Misty

It’s come to this. Sen. Hillary Rodham Clinton, the tough! tested! experienced! battle-heartened! inside-the-Beltway politico ready to be President of the United States had a little … moment today, in front of God, the press and the citizens of New Hampshire. Speculation has already started as to what kind of pivot point in the 2008 campaign it was: the first sign of Hillary revealing a needed human vulnerability in her machine-like drive to the Democratic nomination — or the first evidence of desperation in her so-far fruitless bid to derail the ascendant rival campaign of Barack Obama.

It happened in the hours before the first actual primary in the 2008 campaign, and just days after Clinton was soundly thumped in the Iowa caucuses.

Clinton was making a twelfth-hour appeal for support as she spoke on the eve of the state's primary, with a plurality of the polls showing her trailing Obama by almost double digits. It was part of the same appeal that, earlier in the day, had her campaign’s leadership calling her big-money donors, asking for, well, more big money (calls no doubt fueled by talk in some media outlets that, astonishingly, the Clinton campaign faced the prospect of running out of money before the expected delegate cornucopia of Super Tuesday in February).

Clinton's eyes welled up and her voice broke repeatedly while talking about her campaign with voters at the Cafe Espresso in Portsmouth, N.H. One sympathetic soul asked how she kept going in the relentless, front-loaded campaign. "It's not easy. It's not easy," she said.

"And I couldn't do it if I just didn't, you know, passionately believe it was the right thing to do," she said, voice cracking. "I just don't want to see us fall backward as a nation. ... "I mean, this is very personal for me. Not just political. I see what's happening. We have to reverse it."

The moment subsided fairly quickly, in under a minute, and there was no actual waterworks from the former first lady’s eyes. But Clinton was clearly near some brief personal precipice.

ABC News got the video … then Fox ... and the Information Age being what it is, that was that.



The Huffington Post screamed the news on its home page in a splash of verbiage and video that made you wonder how HuffPost would handle the Second Coming. And not surprisingly, the site’s bloggers weighed in, indicating some of the different ways voters could look at this spin-proof, misty moment.

Abdiel: Clinton had a mother moment -- and I actually found it refreshing. Up until now, I saw Clinton as a person methodically practicing an academic exercise. Now I'm more inclined to believe that she really DOES care -- that's something new. Didn't see that one coming.

Misterbone: Weird. Did we ever see this emotion even in the darkest days of the Lewinsky scandal? I have no issue with a touch of emotion, especially from a woman, but puh-lease, this is not genuine Hillary at all. She would NEVER let her guard down before the cameras...unless it was premeditated.

Rockyroad: Hillary had better watch out . . . she's becoming a joke. Just as adopting a Southern accent when addressing Southern audiences is cringe-worthy and patronizing, so is manufacturing crocodile tears to engender the empathy of women. As a strong, effective professional woman raised in the South, I find her tactics disingenuous, hypocritical, slimy and just plain offensive. She fails to demonstrate the qualities of leader.

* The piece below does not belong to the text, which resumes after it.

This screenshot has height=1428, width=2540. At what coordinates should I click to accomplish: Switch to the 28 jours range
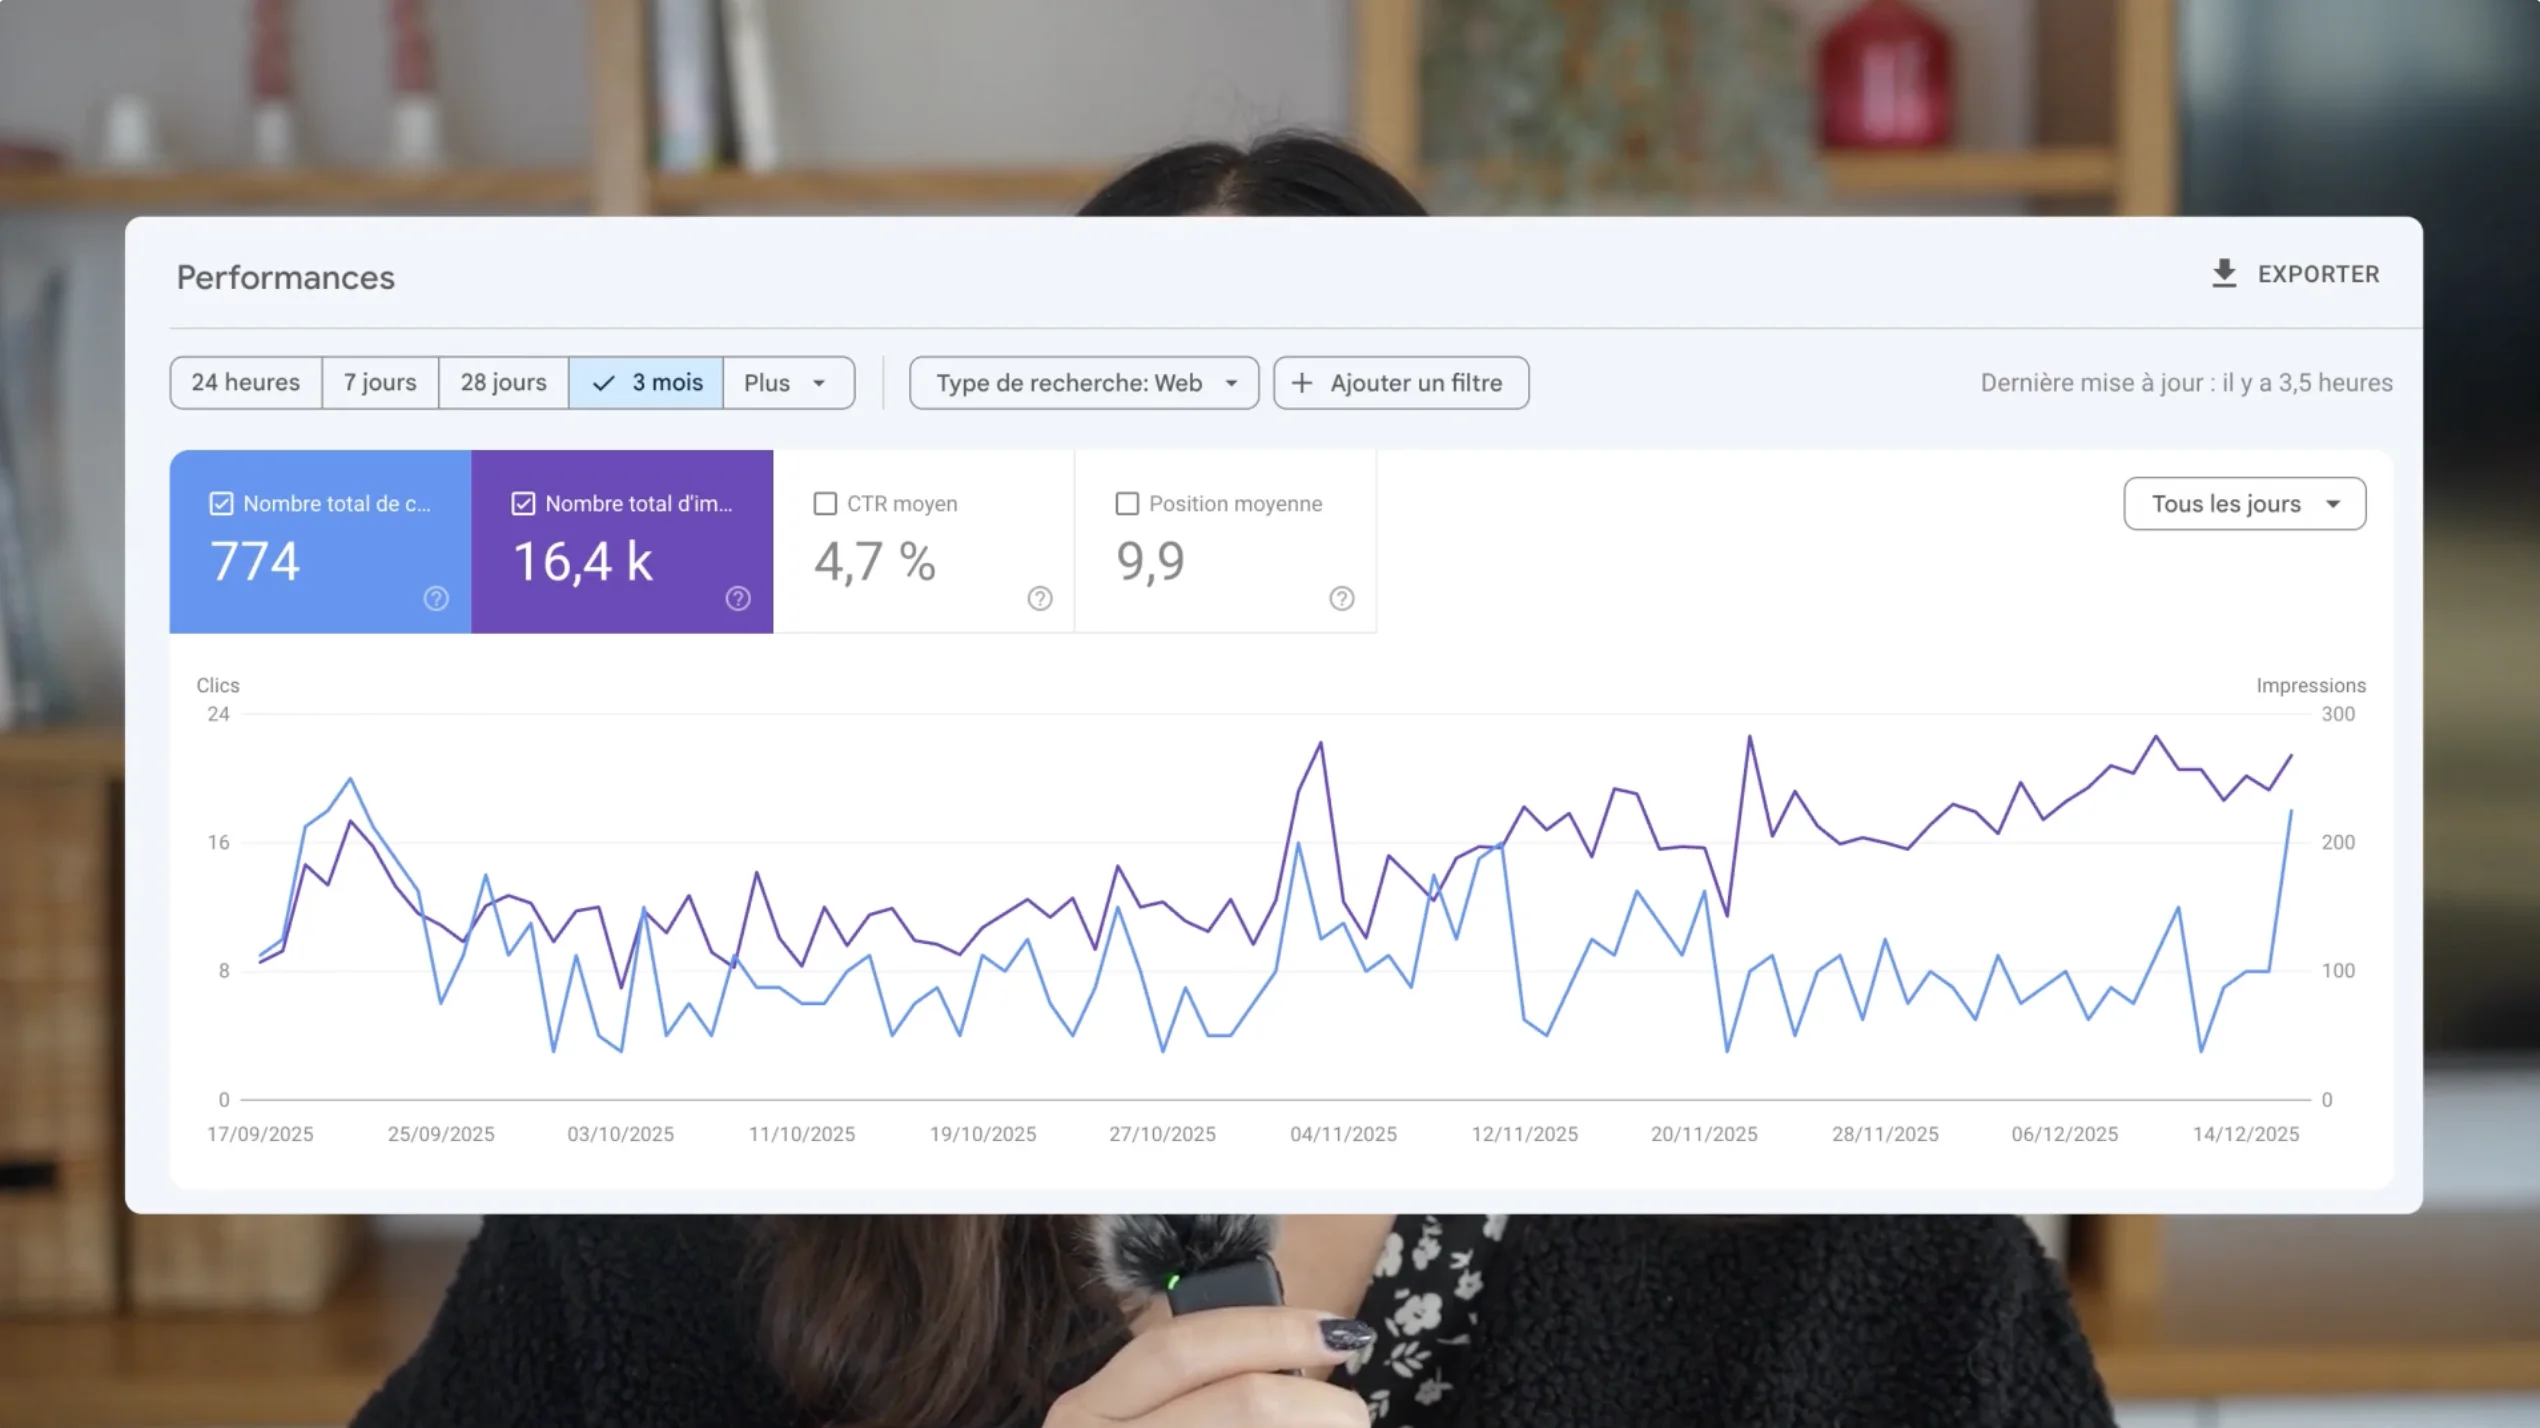point(503,383)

No question about where John Edwards stands. The former senator from North Carolina, and Clinton’s other serious nomination rival, wasn’t buying it. "I think what we need in a commander-in-chief is strength and resolve, and presidential campaigns are tough business, but being president of the United States is also tough business,” he told the Wall Street Journal at a press gaggle in Laconia, N.H.

The Clinton campaign has been having major concerns about Obama since the Iowa debacle. Mike Allen and Ben Smith, of the Politico, noted how a planned negative campaign had been scuttled in the wake of fears of something they couldn’t control:

“The senator’s aides concluded that negative advertising would not work in the compressed time frame between Iowa and New Hampshire, adding to their worries about their ability to change a media and political environment that is embracing Obama as a historic figure. The campaign also worries that fallout from an all-out attack on Obama could harm Clinton’s plans to turn the Democratic race into a grueling marathon."

This is what’s facing Hillary Clinton right now: coming up with a campaign strategy that addresses the chance of someone else’s inevitability, dealing with a juggernaut that she's not a part of. She said early in the campaign that she’d never even considered the idea that she wouldn’t be nominated. Never crossed her mind.

Hillary Clinton may yet prevail. The delegate-rich event of Super Tuesday, Feb. 5, could be expected to boost her delegate count handsomely. And for however well Obama is doing now, some kind of deflation can probably be forecast for his campaign — maybe if no other reason than to cultivate a sense of drama in a campaign robbed of much of that by a ruthlessly abbreviated schedule.

The polling places in New Hampshire open shortly, and the first real quadrennial canvass of the national mood will get under way. Whether Clinton wins or loses, she’ll leave the state smarter by one truth, of both life and politics:

The only inevitable thing is disappointment.